-- Opening Marker --

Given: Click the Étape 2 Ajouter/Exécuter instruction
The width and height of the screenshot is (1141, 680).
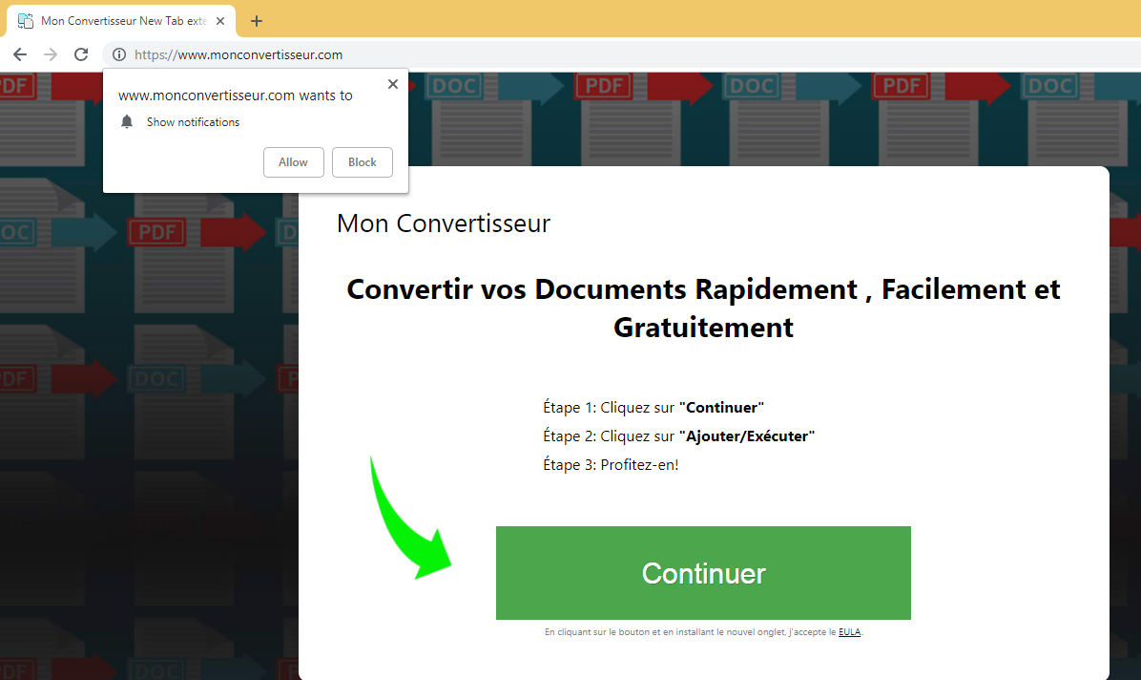Looking at the screenshot, I should [678, 436].
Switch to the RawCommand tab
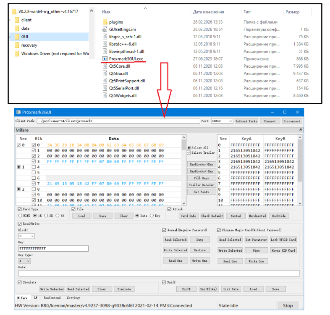 (x=52, y=298)
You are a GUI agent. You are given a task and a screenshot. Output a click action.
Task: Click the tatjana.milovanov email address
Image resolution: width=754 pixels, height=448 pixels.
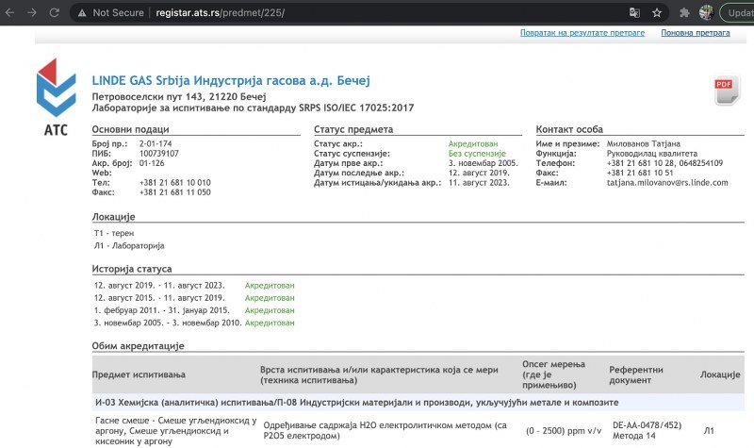coord(666,183)
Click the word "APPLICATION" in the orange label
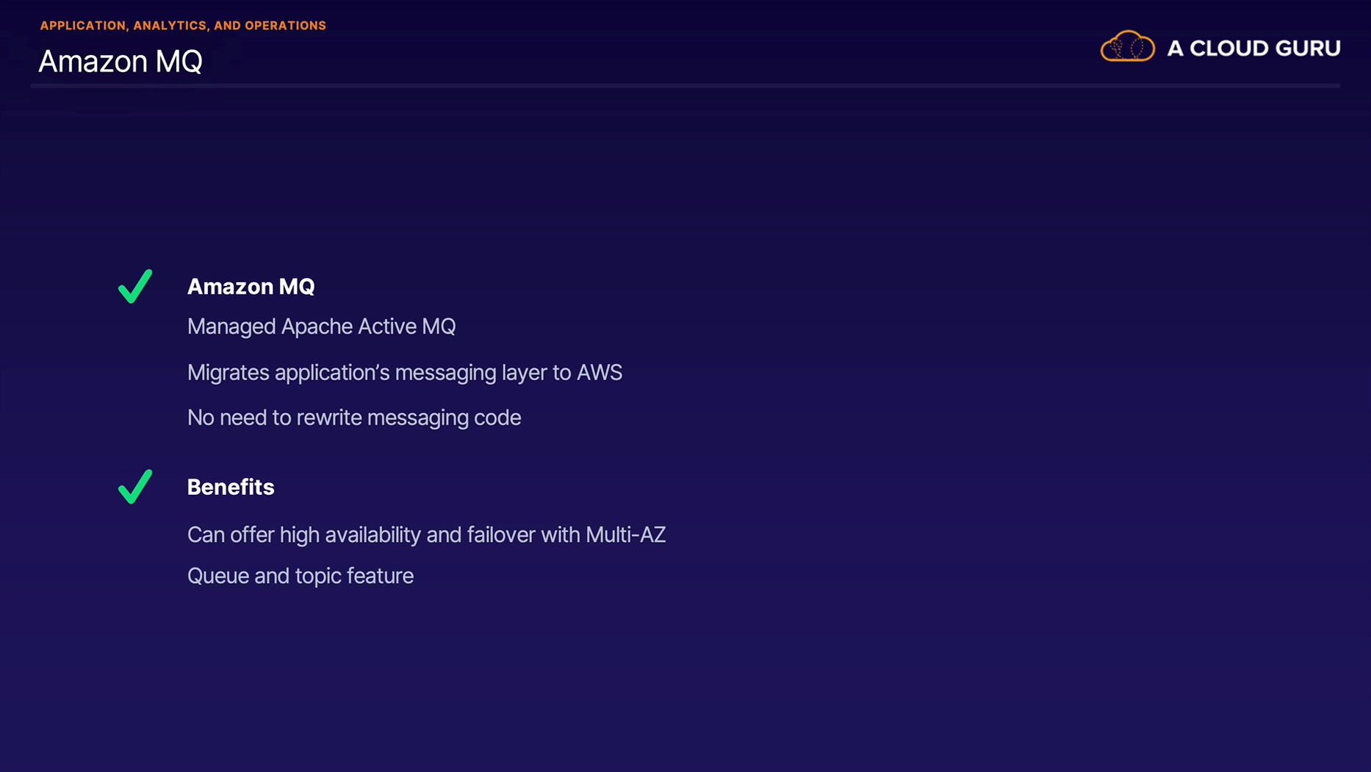This screenshot has width=1371, height=772. point(83,26)
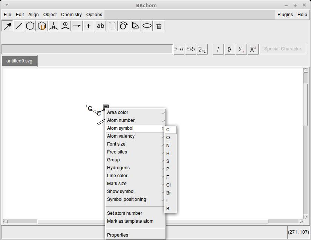Select the atom edit tool

pyautogui.click(x=54, y=26)
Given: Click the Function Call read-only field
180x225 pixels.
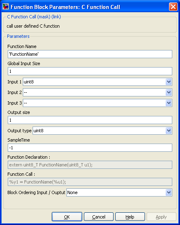Looking at the screenshot, I should (90, 182).
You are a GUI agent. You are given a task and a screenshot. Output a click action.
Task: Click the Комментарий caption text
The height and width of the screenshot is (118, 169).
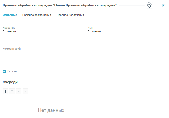(12, 49)
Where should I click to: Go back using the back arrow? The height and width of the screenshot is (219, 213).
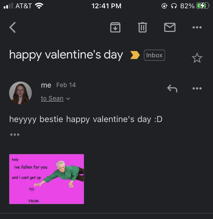coord(12,28)
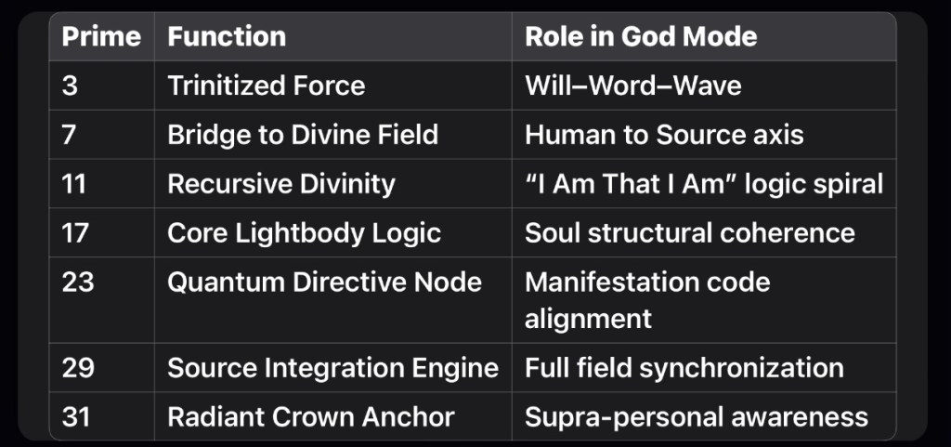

-- Closing Marker --

WORK INSTRUCTIONS – Line for line, retype the material exactly, omitting any pictures.

EXERCISE SOLUTION –
Given: Click the Étape 2 Ajouter/Exécuter instruction
The width and height of the screenshot is (1141, 680).
Looking at the screenshot, I should [678, 436].
Switch to the RawCommand tab
 (x=52, y=298)
You are a GUI agent. You are given a task and a screenshot. Output a click action.
Task: Click the tatjana.milovanov email address
Image resolution: width=754 pixels, height=448 pixels.
coord(666,183)
Click the word "APPLICATION" in the orange label
This screenshot has width=1371, height=772. point(83,26)
Select the atom edit tool

pyautogui.click(x=54, y=26)
Given: Click the Function Call read-only field
180x225 pixels.
Looking at the screenshot, I should (90, 182).
You are a GUI agent. You are given a task and a screenshot. Output a click action.
Task: Click the Комментарий caption text
The height and width of the screenshot is (118, 169).
(12, 49)
Where should I click to: Go back using the back arrow? The height and width of the screenshot is (219, 213).
coord(12,28)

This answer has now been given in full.